Their visit was a bunch of fun. We went to the land. We swam, we boated, we kayaked (we bought kayaks!), we slept in the trailer, we drank beer from the bottom of the lake (warm beer!), we fished, I watched Rosie redundantly chase a loon, before she decided she was outmatched and gave up. I kayaked WITH Rosie, which was adorable even though nobody else even saw it. We went bowling. We went shopping, and I forced them to buy stuff for their cottage so progress could be made on things like bathroom and kitchen fixtures, when the time comes. My brother came over a lot, which was nice, and many decisions were made about construction details. I got a really great sense of what goes into building a cottage, so that I now feel better prepared to tackle our own when the time comes.

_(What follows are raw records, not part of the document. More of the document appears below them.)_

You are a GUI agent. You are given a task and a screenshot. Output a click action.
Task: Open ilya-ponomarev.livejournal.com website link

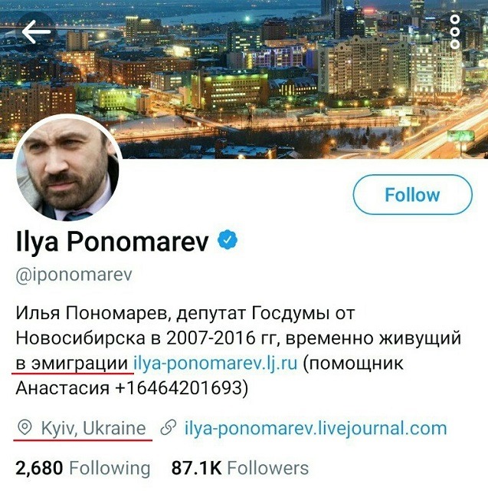coord(316,428)
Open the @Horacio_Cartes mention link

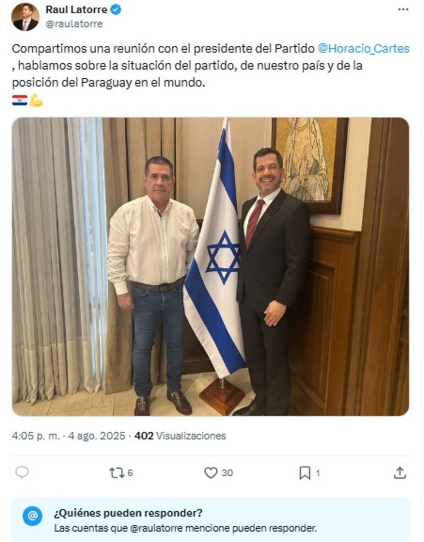point(363,49)
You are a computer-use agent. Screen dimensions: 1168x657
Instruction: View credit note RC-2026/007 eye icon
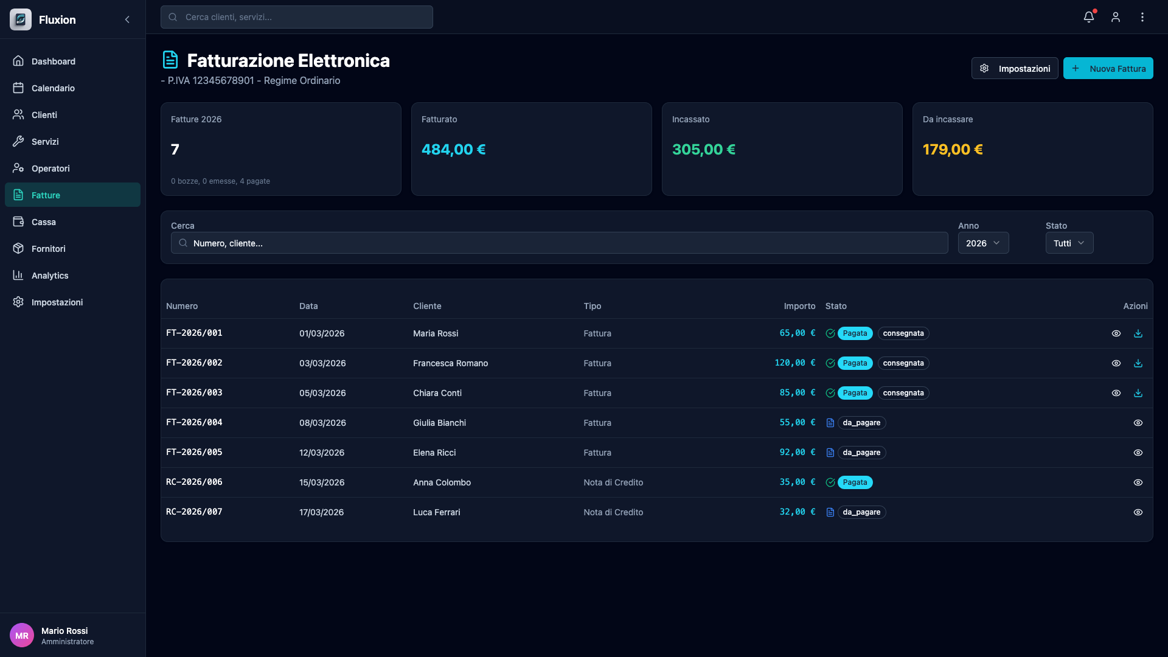[x=1138, y=512]
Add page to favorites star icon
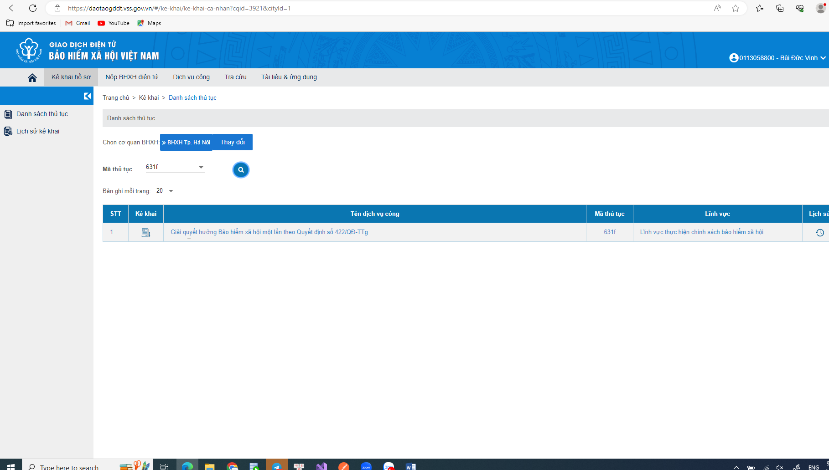829x470 pixels. [x=736, y=8]
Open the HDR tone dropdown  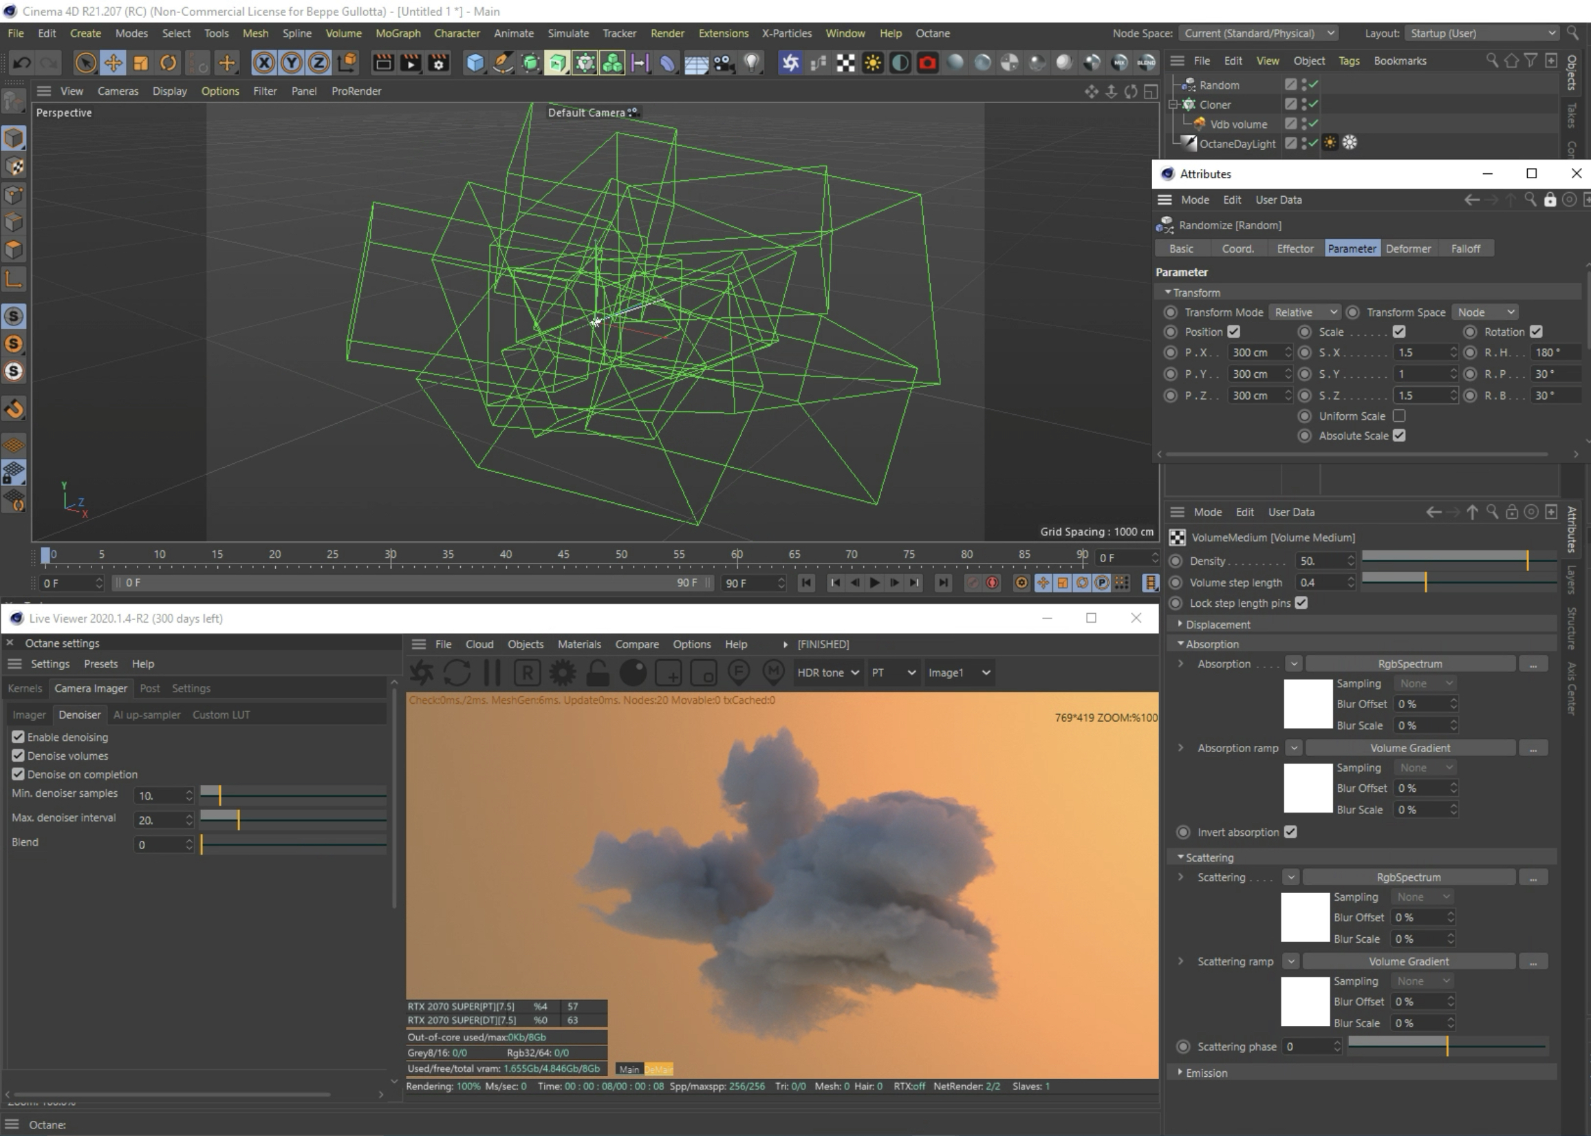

They stayed for two weeks. It was great fun and we all got along and Rosie behaved herself, but I was exhausted at the end of it, and I’m still (four days later) setting the house to rights. I really look forward to the day when we will have side-by-side cottages, so we can play together, we can eat together if we want, we can visit for coffee, campfires, games, and then have quiet alone time when we want as well. My idea since the beginning that we should remain in seperate cottages was reinforced during this visit, so I feel better about the decision, even though it may seem frivolous from the outside. While we have many of the same tastes and interests, several factors would make it difficult to share: they have a lot more disposable income than us, so their standard for household things is higher. The budget for building their cottage is higher than ours will ever be. We will beg, borrow and steal whatever materials we can use, where they are thinking about buying fixtures in Italy and filling a shipping container to get them here. They were actually contemplating commissioning someone to build them a wooden bathtub, where I want a used tin farm tank as a shower stall. They are discussing having the visible steel i-beams in their living room be pierced with plasma-cut ovals where we would be happy with rough pine. They bought an antique dining table for $800, where I hope to use the table my Opa built. They don’t love kitsch as much as we do. They don’t like colour as much as we do. They don’t like spicy food as much as we do. We let our dog onto the furniture and they don’t. They don’t wear as many clothes as we do. I would hate to have my sister-in-law’s quality bed linens muddied by my dog’s filthy paws, or have anything petty like that become an issue between us. I think we have such a lovely relationship, the five of us, that this set-up will be absolutely perfect. If you feel like curry tonight, feel free to come over. Otherwise we will meet afterwards at the campfire, or for games and dessert. Quality, enjoyable, family time.

My mom thought that this project would slake my desire to build right away, but it’s done the opposite – I can’t wait to start. I think we’ll get a move on next spring, start by plotting it out, and putting in a septic. I am jealous.